В нашей культуре имеются особые юридические процедуры, используемые при попытках провести различие между событиями, которые, так сказать, физически похожи, но химически различны, и для которых в этой культуре предусмотрены очень разные наказания. Имел ли преступник при себе огнестрельное оружие, когда грабил дом? Проехал ли водитель на красный свет, когда сбил человека? Были ли насильственные действия умышленными, обдуманными заранее или стали результатом внезапного приступа гнева? Был ли их исполнитель психически больным или просто хладнокровно жестоким? В самом ли деле заключенный пытался бежать или он невзначай вызвал ложное впечатление у охранника, сам симулировал побег или инсценировал его по чьему-то приказу? Деятельность неправовая, житейская тоже требует критериев для обоснованного решения подобных вопросов: является ли данное кем-то объяснение подлинной причиной действия или бездействия или оно всего лишь служит для оправдания лености, безответственности или порочности? В самом ли деле яблоко с червоточинкой?[604]
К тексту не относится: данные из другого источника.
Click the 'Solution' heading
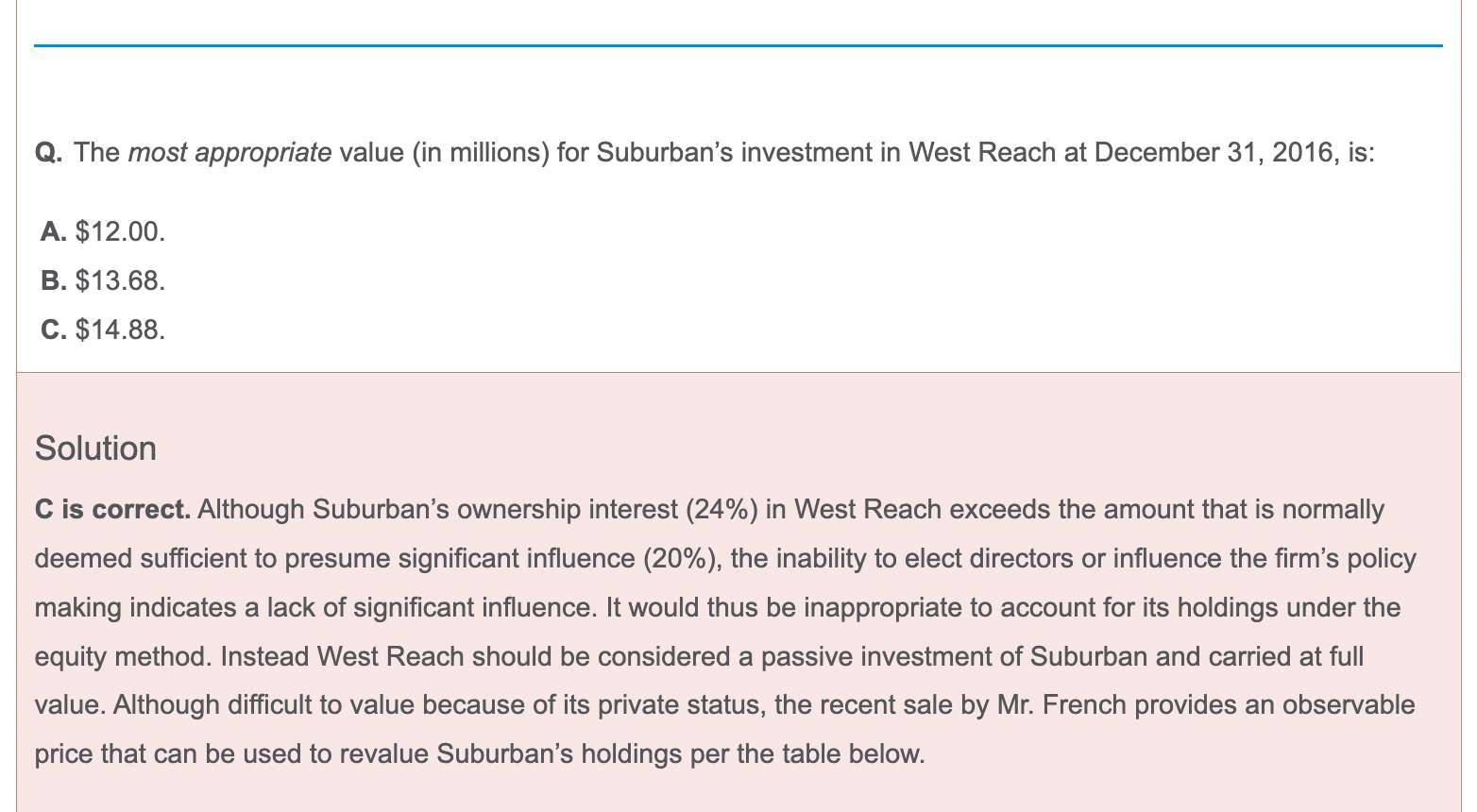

2. Споры о фрейме действий или событий, особенно более высокого порядка, ставят перед нами некоторые фундаментальные вопросы. Если для доказательства фактической невиновности можно приводить оправдания, ссылаясь на ошибку в определении фрейма, то такие оправдания пригодны и как средство уйти от реальной ответственности за поступок, избежать наказания. И наверняка того, кто выдвигает такие оправдания, будут подозревать в плутовстве, обоснованно или необоснованно — вопрос второй. (В конце концов, именно эти подозрения и делают возможными обсуждаемые нами споры о фрейме.) И конечно, сам подозреваемый может правильно или ошибочно подозревать, что его объяснения будут приняты скептически независимо от того, насколько оправдан такой прием. Наконец, даже верящие в его версию «другие», тем не менее могут поступать так, словно они не верят (как могут поступать и так, будто они верят, когда наделе этой веры нет), и об этом он тоже может догадаться. Все эти возможности внутренне присущи процессу определения фрейма как фундаментальная особенность, как основное место пробуксовки в организации опыта. (Если подозревают, что одно из оправданий индивида ложно, то под сомнением могут оказаться две явно различные вещи: факты, как он их представляет другим людям; и верит ли он сам в то, что представляет другим. Ибо мы признаем возможность существования в этом мире чистосердечного введения людей в заблуждение.) Отсюда следует, что споры высшего порядка об искомом фрейме едва ли можно рассматривать без одновременного внимания к драме сомнений, из которых рождаются такие споры.
Очевидна тенденция к «размножению» ошибок отдельного человека при определении фрейма событий. Похоже, он не только продолжает целую серию ошибочных актов, но и когда начинает оправдываться за свои действия, сами объяснения порождают сомнения у других, а также сомнения насчет принципиальной возможности быть избавленным от сомнений со стороны этих других. И не стоит удивляться, что, когда другим ошибочно кажется, будто данный индивид неверно «фреймировал» некие события, он может отчаяться в том, что ему поверят, и даже воздержаться от всяких попыток поправить дело. К примеру, если бы кто-то был твердо уверен, что действительно произошло какое-то сверхъестественное событие, то этот наблюдатель, вполне возможно, предпочел бы все забыть. Отсюда следует, что по самой природе операции определения фрейма форматируемые события имеют, в сущности, неопределенно-свободный характер, открытый разнообразным сомнениям, и такая неопределенная степень свободы влияет как на действующего индивида и его притязания, так и на свидетеля чужих действий и его притязания. По всей вероятности, драма сомнений в той или иной степени развертывается в каждом обществе.